Regrettably, the standard of care behind the U.K. data above is scarcely better than applying leaches: when you feel COVID symptoms or test positive in the U.K., you are sent home to self-isolate until you can’t breathe, at which point you are brought to the hospital and put on a ventilator. This poor standard of care makes the effectiveness of the injections artificially high. What if, instead, the standard of care had been to send people home with any one of a dozen early treatment protocols that have shown some effectiveness – an assortment of vitamins and minerals, ivermectin or HCQ or quercetin, antibiotics and corticosteroids, monoclonal antibodies, nebulizing hydrogen peroxide, etc.? Injecting people against a standard of care that is just about as good as the injections themselves would produce all of the risks of injections with virtually none of the benefits.

It is beyond the scope of this essay to assess the evidence in favour of and against various prophylactic and treatment protocols, or even to engage in a battle of links on the subject. It is worth noting that in central Africa, Uttar Pradesh, and other poor regions of the world where ivermectin is used, it appears to crush even the Delta variant quickly and decisively. By contrast, wealthier countries like Israel and Gibraltar, which have very high rates of vaxx up-take, continue to experience world-beating surges in cases. How can spending trillions of dollars on first-world vaxx technology produce worse outcomes than spending pennies on third-world remedies?
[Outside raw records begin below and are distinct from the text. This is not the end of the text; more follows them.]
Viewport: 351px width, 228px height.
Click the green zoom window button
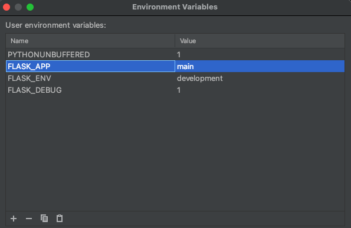point(30,7)
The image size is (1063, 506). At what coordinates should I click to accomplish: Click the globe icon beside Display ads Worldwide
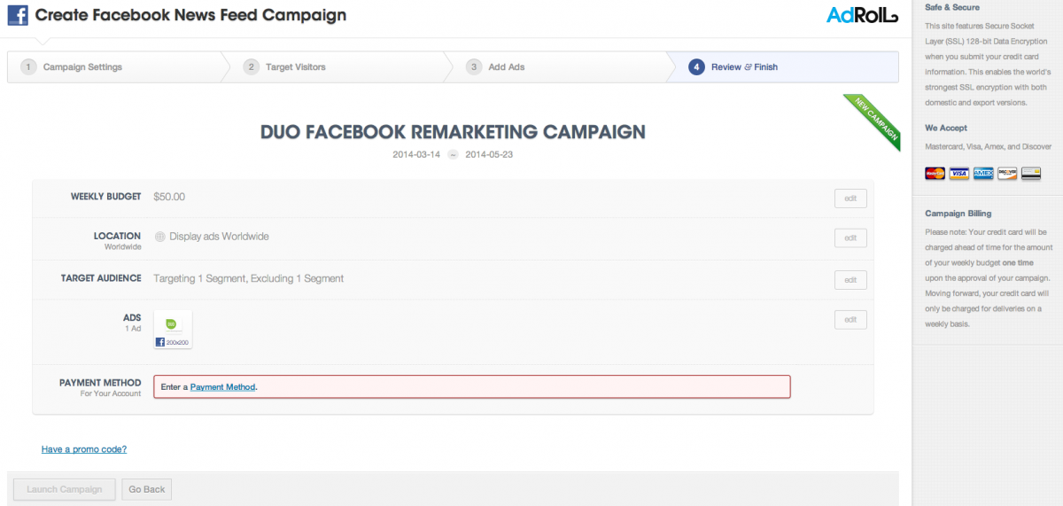(x=160, y=237)
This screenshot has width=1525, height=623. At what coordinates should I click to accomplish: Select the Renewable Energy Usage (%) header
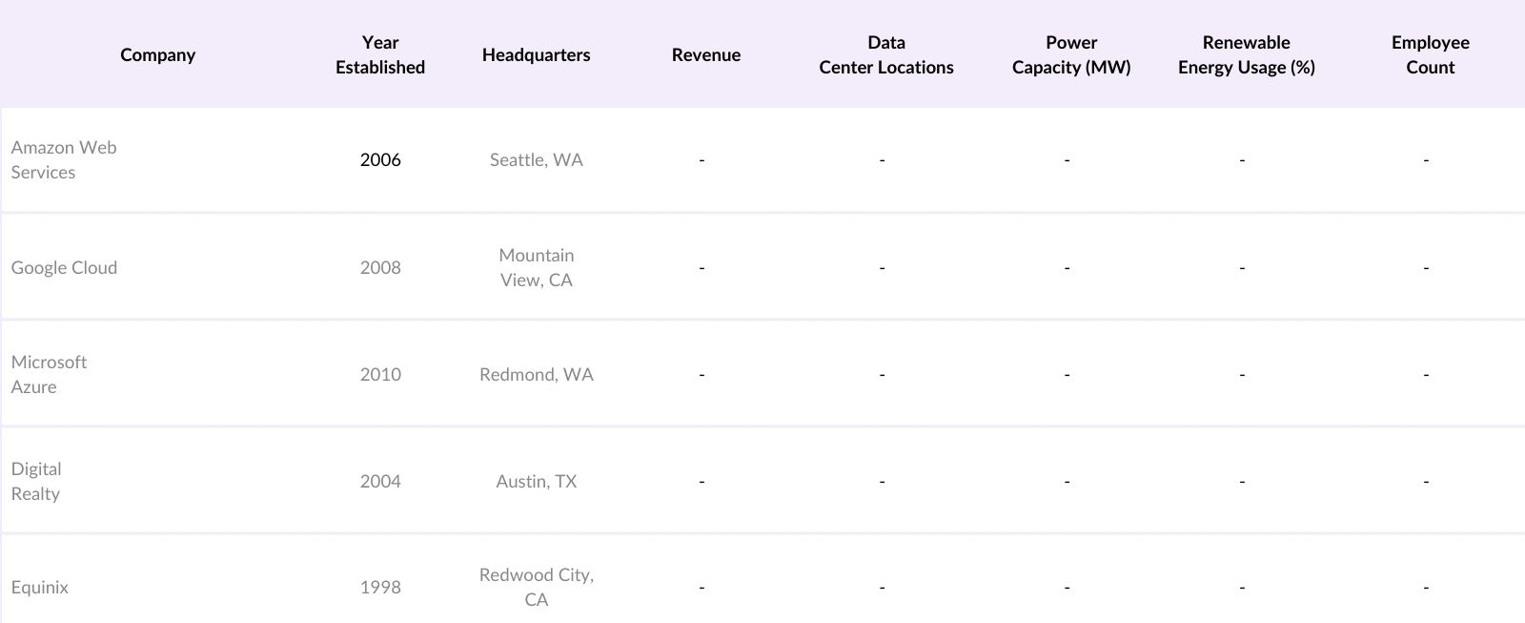(1246, 54)
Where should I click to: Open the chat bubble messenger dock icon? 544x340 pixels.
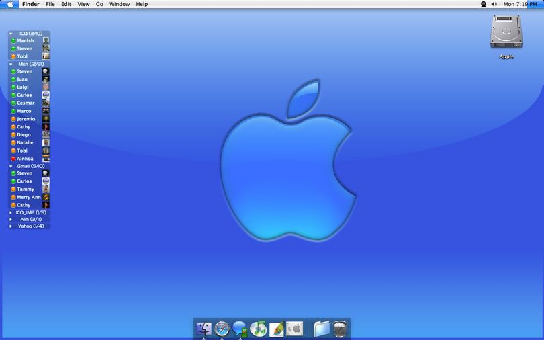coord(240,329)
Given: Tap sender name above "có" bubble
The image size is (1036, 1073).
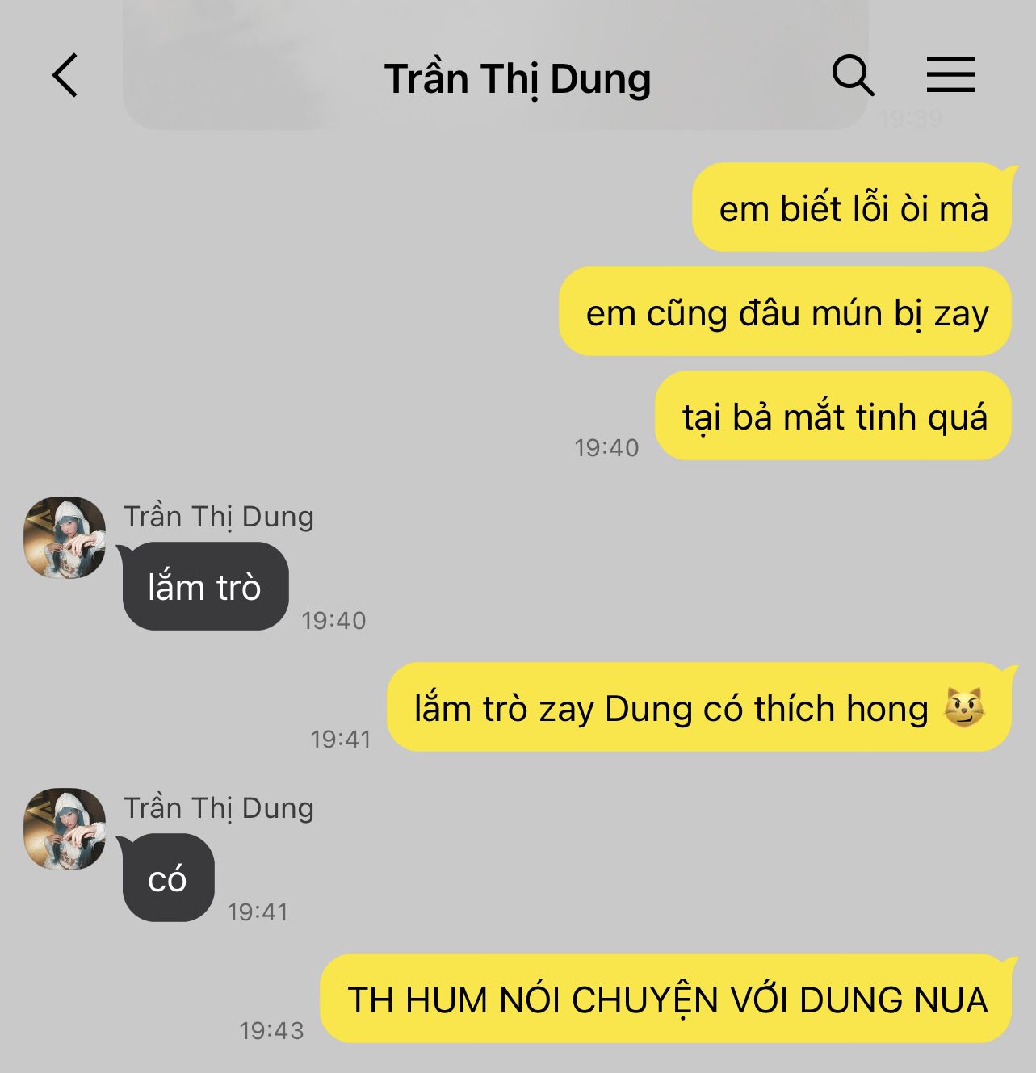Looking at the screenshot, I should pos(219,808).
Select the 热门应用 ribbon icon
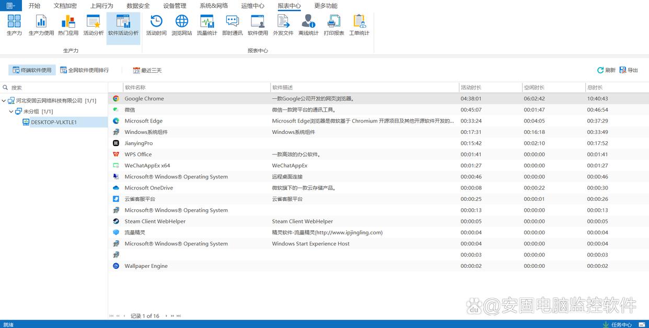 tap(68, 25)
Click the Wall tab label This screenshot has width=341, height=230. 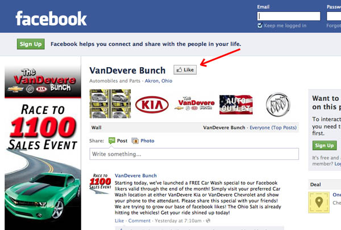coord(97,128)
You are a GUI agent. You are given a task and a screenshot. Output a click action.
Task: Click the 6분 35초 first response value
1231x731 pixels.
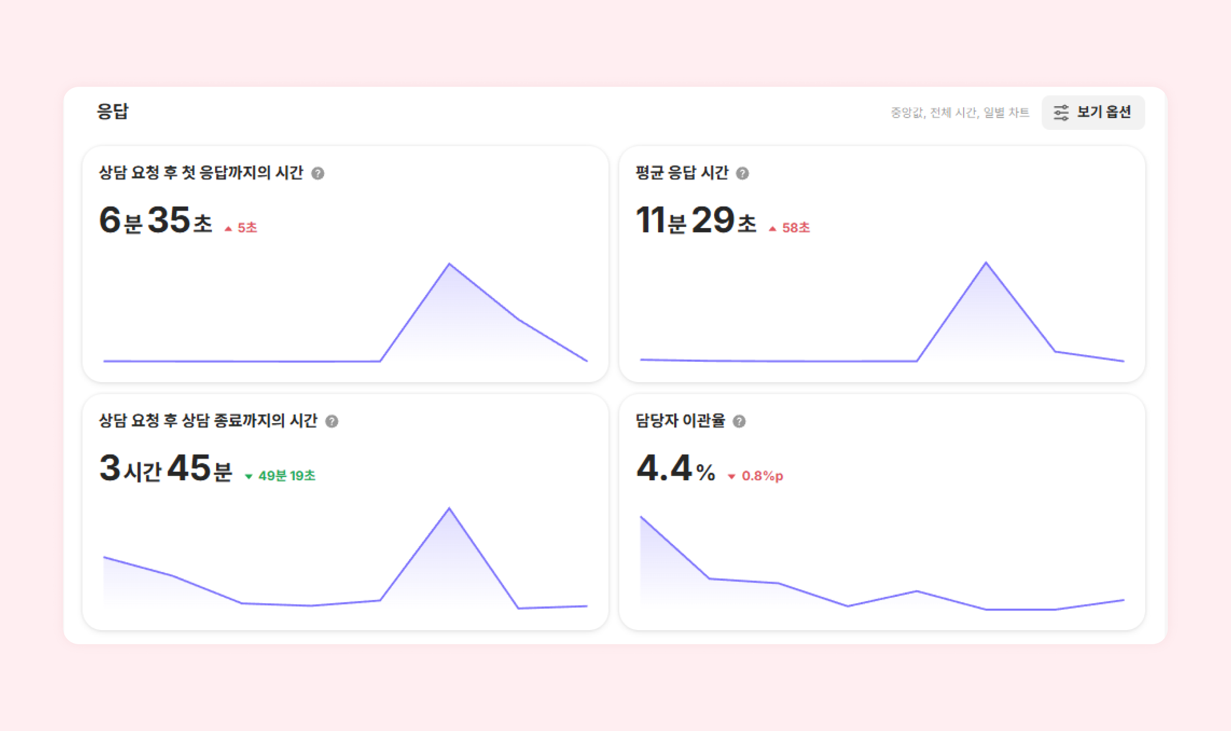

Saying that people who try ivermectin are eating “horse dewormer” is like saying that people who take a tall, cool draft of water are drinking fire retardant. When the CDC conducts a campaign to ridicule people who try something that is listed by the World Health Organization as an “essential medication,” you know they are pushing an agenda. If people do not trust the health authorities, the authorities have only themselves to blame. The blood is on their own hands.

Conclusion

People who fulminate and pound the podium, demonizing the “vaccine hesitant” for not “following the science,” are being disingenuous at best. Science is pedagogic, not demagogic. The reason for “vaccine hesitancy” is that the health authorities have done an abysmal job of persuasion, with evidence that only they control. We need a much better breakdown of the harms the virus does to different groups of people, and a much better tracking and reporting of the full range of adverse reactions to the injections. And we need an honest discussion of the treatments that are available, as opposed to censorship and threats to the livelihoods of the scientists and medical practitioners who are pursuing them. We deserve better than health authoritarians.